__EXERCISE__:
Pick up the PyTorch forum thread about deepcopying models and moving them between CPU and GPU after its last post, and keep it going.

__PASSAGE__:
= = =
There is some chatter online that I can’t deepcopy a model… Is this right?
Additionally, is there a way after loading a model to move it between cpu and gpu?
You can deepcopy a model:
model = nn.Linear(1, 1)
model_copy = copy.deepcopy(model)
with torch.no_grad():
model.weight.fill_(1.)
print(model.weight)
> Parameter containing:
tensor([[10.]], requires_grad=True)
print(model_copy.weight)
> Parameter containing:
tensor([[-0.5596]], requires_grad=True)
To move a model, just call:
model.to('cuda:0') # moves model (its parameters) to GPU0
model.to('cpu') # moved model to CPU
Hey! Many thanks for the quick reply
Pleased about the deepcopy.
So the model.to syntax…
I was under the impression this didn’t move the model, just changed its formatting as the documentation here (https://pytorch.org/tutorials/beginner/saving_loading_models.html) suggests:
“converts the initialized model
to a CUDA optimized model using model.to(torch.device('cuda'))
.”
It sounds like the map_location bit in torch.load(PATH, map_location=device) specifies where the model is?
The map_location
argument specifies where to put the loaded parameters.
E.g. if you saved the model.state_dict()
of a model, which was pushed to the GPU, and would like to load this state_dict
on a CPU-only machine, you could specify map_location='cpu'
to restore the parameters.
Does that mean that if I load a model from file (saved using torch.save(model) on either a cpu or gpu) and set map_location=‘cpu’ when loading, I don’t need to call .to - if I’m using it on the cpu. I only need to .to it if I’m moving it onto the gpu once again?
I would recommend to save and load the mode.state_dict()
, not the model directly.
That being said, I prefer to push the model to CPU first before saving the state_dict
.
This approach makes sure that I’m able to restore the model on all systems, even when no GPU was found.
After loading the model, I use model.to('cuda')
to push it to the GPU again.
this is sufficient:
model = nn.Linear(1, 1)
model_copy = copy.deepcopy(model)
what about this code:
`
model = nn.Linear(1, 1)
model.to(‘cuda:0’)
model_copy = copy.deepcopy(model)
`
will this create a copy in the GPU? or will I now have two models pointing to the same location in the GPU? (hopefully not)
thanks
Hi, I have a customized model and cannot be deepcopy. What would be the major causes of a model cannot be deepcopied? could you shed some light for me to debug my model? Thanks a lot for your help.
The customized model is the squeezenet ssd lite model in this repo (GitHub - qfgaohao/pytorch-ssd: MobileNetV1, MobileNetV2, VGG based SSD/SSD-lite implementation in Pytorch 1.0 / Pytorch 0.4. Out-of-box support for retraining on Open Images dataset. ONNX and Caffe2 support. Experiment Ideas like CoordConv.)
= = =
__DATA PROVIDED__:
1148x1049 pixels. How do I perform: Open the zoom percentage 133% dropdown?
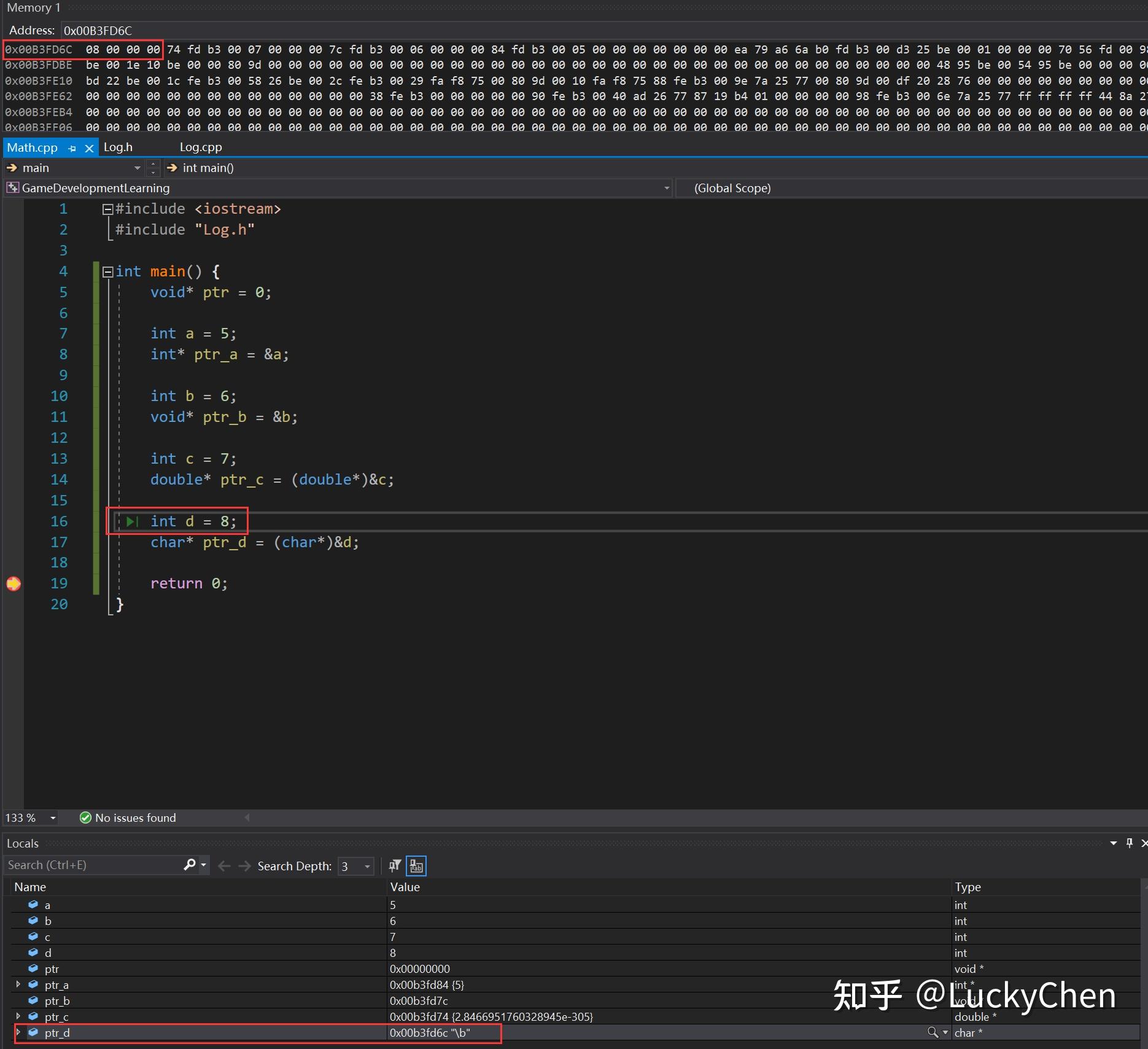point(52,817)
= = =
__SOLVED PROBLEM__:
The squeezenet model is defined under vision/nn
The ssd model is defined under vision/ssd
if I do:
base_net = squeezenet1_1(False).features
I can deep copy base_net no problem:
dbcpy = copy.deepcopy(base_net)
But if I do
net = create_squeezenet_ssd_lite(no_classes, is_test=True)
then I have trouble to deepcopy the net:
dnet = copy.deepcopy(net)
it will report the following error:
Traceback (most recent call last):
File “/home/paul/.eclipse/360744286_linux_gtk_x86_64/plugins/org.python.pydev.core_7.5.0.202001101138/pysrc/pydevd.py”, line 3129, in
main()
File “/home/paul/.eclipse/360744286_linux_gtk_x86_64/plugins/org.python.pydev.core_7.5.0.202001101138/pysrc/pydevd.py”, line 3122, in main
globals = debugger.run(setup[‘file’], None, None, is_module)
File “/home/paul/.eclipse/360744286_linux_gtk_x86_64/plugins/org.python.pydev.core_7.5.0.202001101138/pysrc/pydevd.py”, line 2195, in run
return self._exec(is_module, entry_point_fn, module_name, file, globals, locals)
File “/home/paul/.eclipse/360744286_linux_gtk_x86_64/plugins/org.python.pydev.core_7.5.0.202001101138/pysrc/pydevd.py”, line 2202, in _exec
pydev_imports.execfile(file, globals, locals) # execute the script
File “/home/paul/.eclipse/360744286_linux_gtk_x86_64/plugins/org.python.pydev.core_7.5.0.202001101138/pysrc/_pydev_imps/_pydev_execfile.py”, line 25, in execfile
exec(compile(contents+"\n", file, ‘exec’), glob, loc)
File “/home/paul/pytorch/od-ssd/ssd-quantized/test_3d.py”, line 50, in
dnet = copy.deepcopy(net)
File “/usr/lib/python3.6/copy.py”, line 180, in deepcopy
y = _reconstruct(x, memo, *rv)
File “/usr/lib/python3.6/copy.py”, line 280, in _reconstruct
state = deepcopy(state, memo)
File “/usr/lib/python3.6/copy.py”, line 150, in deepcopy
y = copier(x, memo)
File “/usr/lib/python3.6/copy.py”, line 240, in _deepcopy_dict
y[deepcopy(key, memo)] = deepcopy(value, memo)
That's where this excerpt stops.